The same negative policy/market/public health dynamic also plays out in the world of antibiotics. We are in desperate need of better, targeted antibiotics against resistant strains of bacteria, but the business model for developing those novel antibiotics is broken. Antibiotics also need to be inexpensive – and novel ones are intentionally used as a last resort to ward off resistance. So even if you manage to successfully develop a new antibiotic (which is hard!), it will likely be used sparingly. This does not make good business, as companies like Achaogen show us: after fifteen years, the company was able to get one novel antibiotic approved – but only able to generate about $1 million in revenue, and thus forced to file for bankruptcy.
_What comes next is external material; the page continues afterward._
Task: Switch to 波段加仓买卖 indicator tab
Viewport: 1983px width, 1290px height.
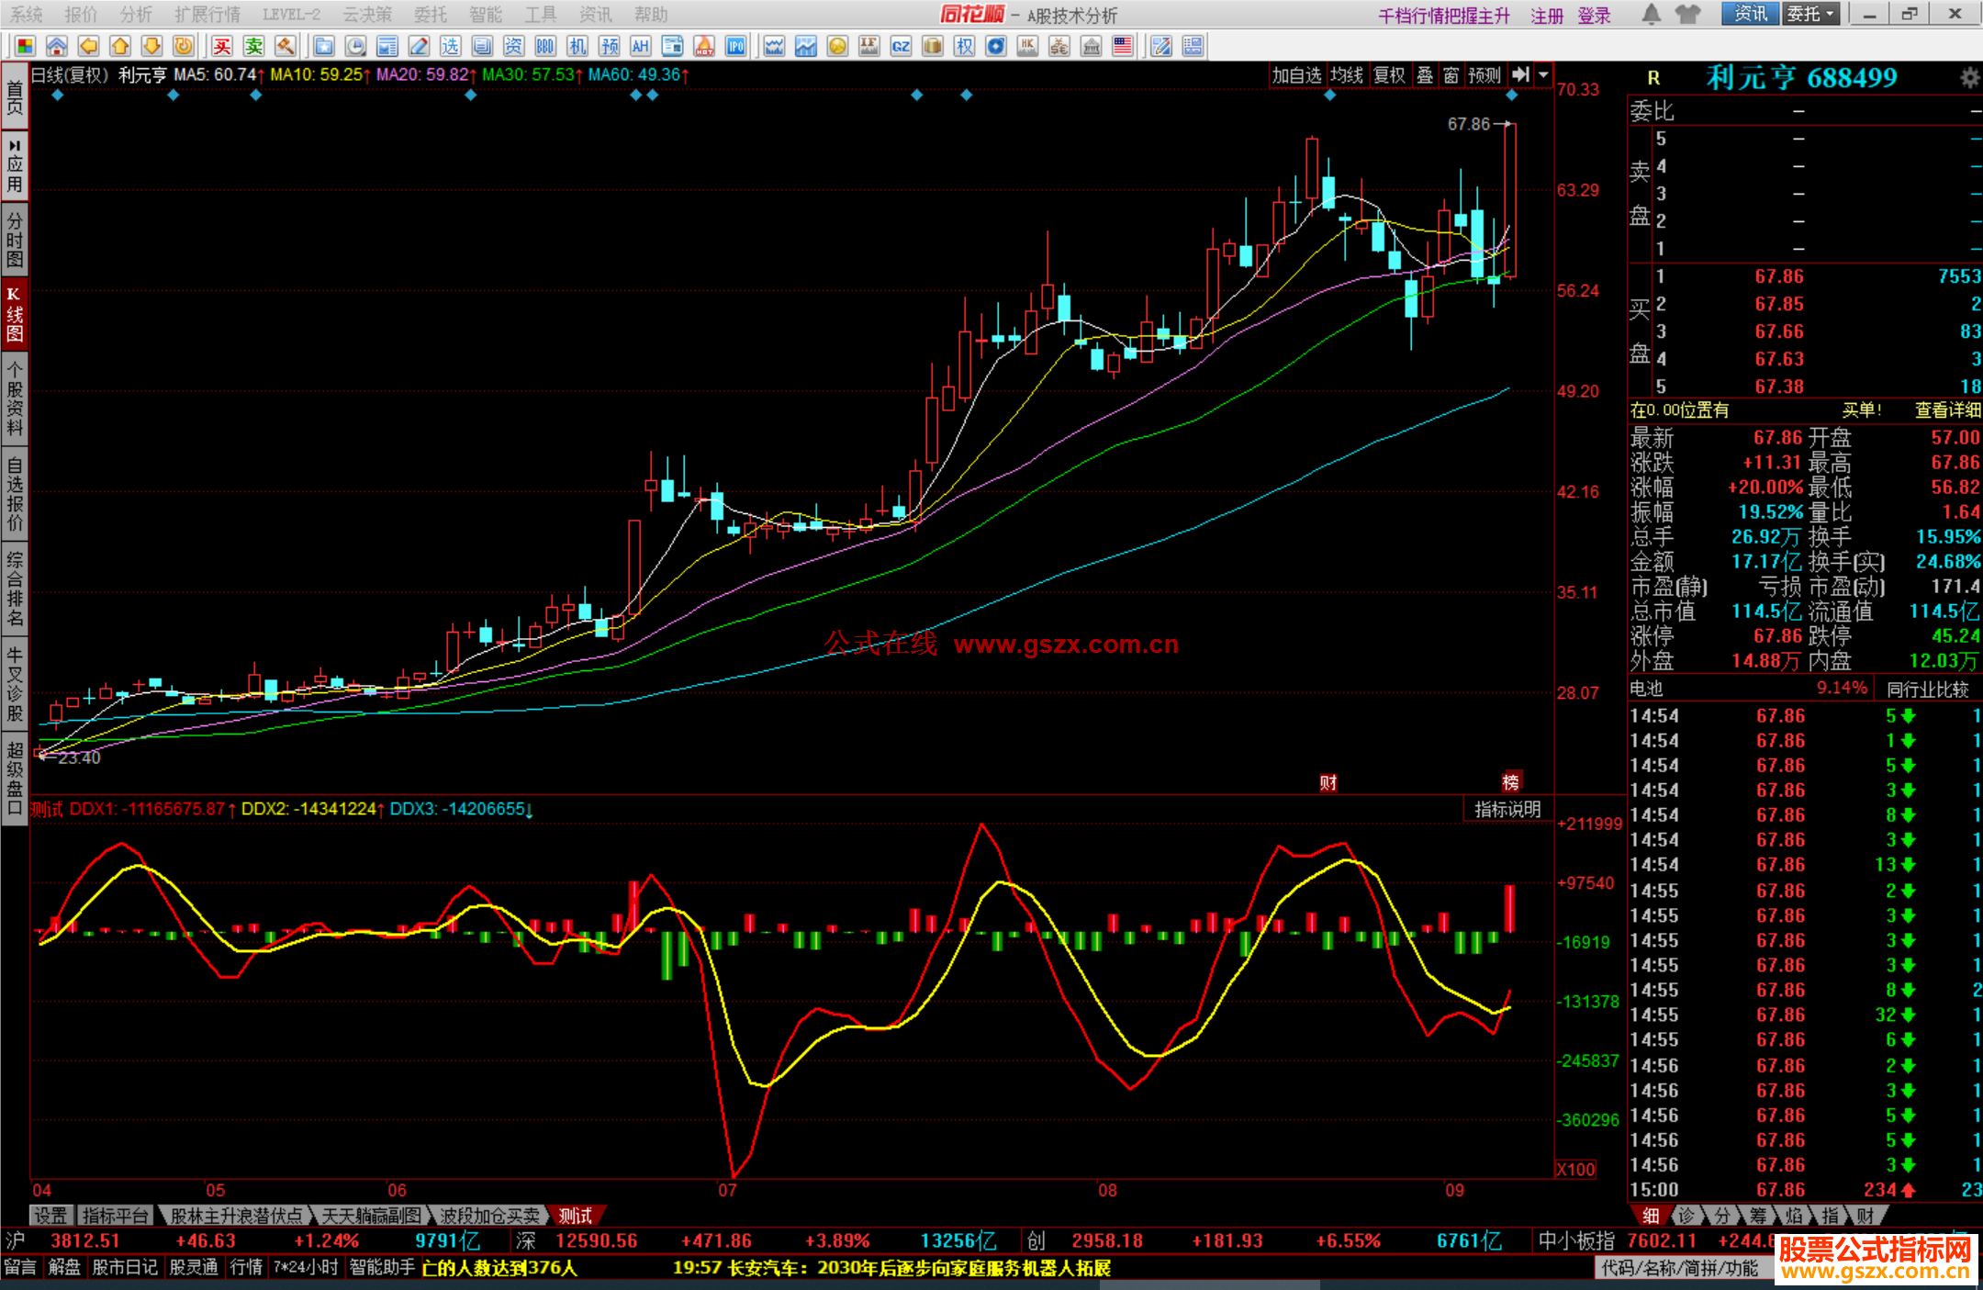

It’s a tragic tension that, in the healthcare industry, saving lives is not enough if you can’t make enough money doing so. Diagnostics, vaccines, antibiotics – these are hard things to create. As this pandemic has shown us so starkly, we need a system that can adapt and respond to a changing landscape. Some of the biggest problems we are going to face as a world are healthcare driven – truly biological in nature. If there is a silver lining in this pandemic, it is that it gives us an opportunity to rethink the status quo in our healthcare system. We need to reverse this flow. Protecting public health should be a viable business model – where need drives market opportunity, and policy is crafted to support business models that can most effectively meet those needs and therefore protect and enhance public health.
LISTEN TO “When Bad Policy = Bad Business Models = Bad Public Health” with Jorge Conde, Julie Yoo, and Hanne Tidnam HERE.
When one hears “CRISPR”, the first thought is usually “gene editing”. And while clinical trials for this application of CRISPR have only just commenced, very recently we saw the first authorized use of CRISPR technology as an infectious disease test – specifically, for COVID-19. This test relies on CRISPR’s ability to seek out and cut specific genetic sequences, in this case, from the SARS-CoV-2 genome. On our news show 16 Minutes, Jorge Conde, bio deal partner Andy Tran, and Sonal Chokshi talk about the FDA’s emergency use authorization and the broader regulatory debates when it comes to CRISPR. And what if CRISPR could also be used as a prophylactic therapeutic against not just COVID-19, but nearly all coronaviruses and influenza strains? We discuss recent research on this possibility from Stanford on our show a16z Bio Journal Club, with general partner Vijay Pande, Andy Tran, and Lauren Richardson. What would it take to go from proof-of-concept to practice, and what are the broader implications of such innovations?
There’s a lot of important discussion and activity around the “test-trace-isolate” framework when it comes to tackling pandemics at scale, but tracking – and especially predicting – them is also important. Even a two-week headstart would increase our ability to allocate resources and save lives. Sociologist and physician Nicholas Christakis (Director of the Human Nature Lab at Yale’s Institute for Network Science, author of the book Blueprint, and co-creator of the app Hunala) joined Jorge Conde on the a16z Podcast to discuss network spread, the role of superspreaders, privacy-preserving tracking technology, and more. Meanwhile, on 16 Minutes, a16z operating partner for security Joel de la Garza and Sonal Chokshi discussed how to think about the security and privacy aspects of contact tracing, including Apple and Google’s recently announced approach, the South Korea model, and others.